- [WORK TO COMPLETE]
Please copy every line from the records below that contains the string "computer".

(Dataset records)
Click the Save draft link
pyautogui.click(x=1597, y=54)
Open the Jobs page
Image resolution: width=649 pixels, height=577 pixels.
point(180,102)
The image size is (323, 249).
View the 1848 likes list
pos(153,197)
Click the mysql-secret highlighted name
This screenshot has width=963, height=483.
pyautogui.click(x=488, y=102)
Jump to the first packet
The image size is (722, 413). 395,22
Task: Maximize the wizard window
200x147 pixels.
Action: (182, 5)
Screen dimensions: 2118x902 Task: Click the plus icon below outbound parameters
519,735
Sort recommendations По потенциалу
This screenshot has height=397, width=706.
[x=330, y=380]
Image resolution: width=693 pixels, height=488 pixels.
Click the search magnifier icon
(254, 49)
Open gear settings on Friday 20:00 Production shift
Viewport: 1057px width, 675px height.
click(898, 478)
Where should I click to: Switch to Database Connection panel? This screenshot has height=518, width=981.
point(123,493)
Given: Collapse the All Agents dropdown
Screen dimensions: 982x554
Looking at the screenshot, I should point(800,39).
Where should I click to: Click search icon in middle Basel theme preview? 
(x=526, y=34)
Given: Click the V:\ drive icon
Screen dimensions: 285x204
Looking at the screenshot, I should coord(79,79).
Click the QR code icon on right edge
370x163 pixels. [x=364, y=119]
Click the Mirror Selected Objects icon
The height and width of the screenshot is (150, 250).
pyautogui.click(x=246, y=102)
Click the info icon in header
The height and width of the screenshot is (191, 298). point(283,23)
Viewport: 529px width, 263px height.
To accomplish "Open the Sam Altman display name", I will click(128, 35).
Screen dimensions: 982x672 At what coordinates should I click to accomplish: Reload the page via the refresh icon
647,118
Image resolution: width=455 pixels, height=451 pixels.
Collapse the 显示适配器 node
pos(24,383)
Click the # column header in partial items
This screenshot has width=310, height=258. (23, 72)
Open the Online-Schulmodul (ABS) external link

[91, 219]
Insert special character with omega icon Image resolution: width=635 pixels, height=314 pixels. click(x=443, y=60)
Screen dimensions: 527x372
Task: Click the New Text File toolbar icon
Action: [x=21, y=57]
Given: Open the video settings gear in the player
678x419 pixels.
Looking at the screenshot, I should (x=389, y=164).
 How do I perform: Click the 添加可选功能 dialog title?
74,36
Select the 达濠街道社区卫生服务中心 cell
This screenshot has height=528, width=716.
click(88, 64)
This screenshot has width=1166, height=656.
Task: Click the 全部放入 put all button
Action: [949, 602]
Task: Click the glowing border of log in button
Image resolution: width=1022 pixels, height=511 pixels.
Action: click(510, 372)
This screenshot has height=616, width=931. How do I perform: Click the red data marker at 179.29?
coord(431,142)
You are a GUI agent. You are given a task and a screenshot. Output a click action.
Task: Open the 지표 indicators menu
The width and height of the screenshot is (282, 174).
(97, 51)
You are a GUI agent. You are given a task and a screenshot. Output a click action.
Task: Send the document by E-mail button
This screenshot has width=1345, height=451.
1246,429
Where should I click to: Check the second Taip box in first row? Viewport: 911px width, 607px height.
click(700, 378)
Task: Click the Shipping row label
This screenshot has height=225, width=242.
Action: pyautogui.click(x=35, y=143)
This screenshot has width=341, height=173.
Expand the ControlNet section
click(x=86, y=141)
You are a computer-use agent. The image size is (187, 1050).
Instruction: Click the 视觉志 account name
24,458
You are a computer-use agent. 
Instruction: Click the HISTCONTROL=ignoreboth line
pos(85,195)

- [ANSWER TO THE PROBLEM]
You are a computer-use agent. The image size is (187, 1050).
You are a computer-use agent. 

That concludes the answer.